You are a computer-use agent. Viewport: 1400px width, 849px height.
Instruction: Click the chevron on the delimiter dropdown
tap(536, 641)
======
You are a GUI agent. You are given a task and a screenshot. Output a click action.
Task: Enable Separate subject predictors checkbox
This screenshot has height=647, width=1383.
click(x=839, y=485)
======
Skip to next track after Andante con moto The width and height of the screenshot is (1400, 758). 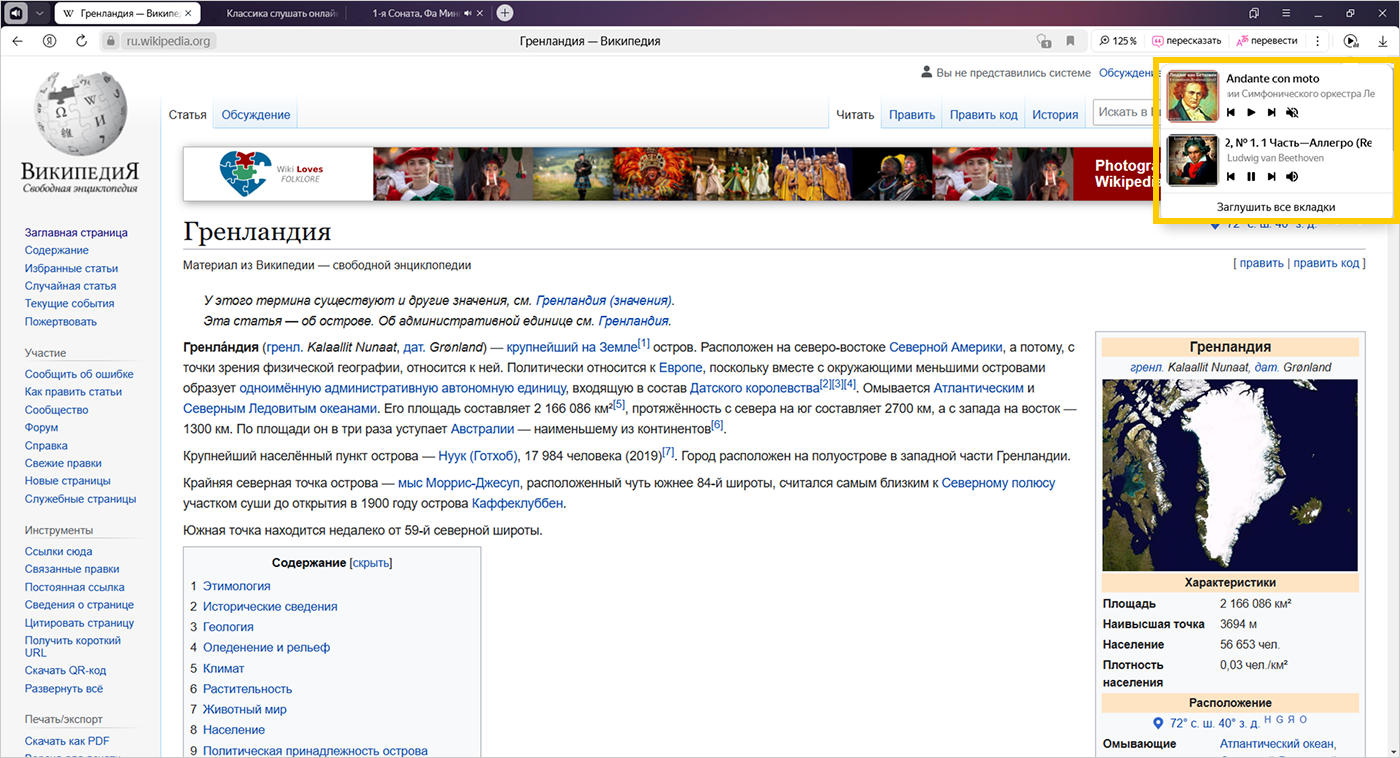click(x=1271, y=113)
======
• **Aim of the exercise**
Using the material above, return each line in which the word "agent" occurs.

• **Problem solution**
You are a computer-use agent. Viewport: 1400px width, 849px height.
You are a GUI agent. You are given a task and a screenshot. Output a click action.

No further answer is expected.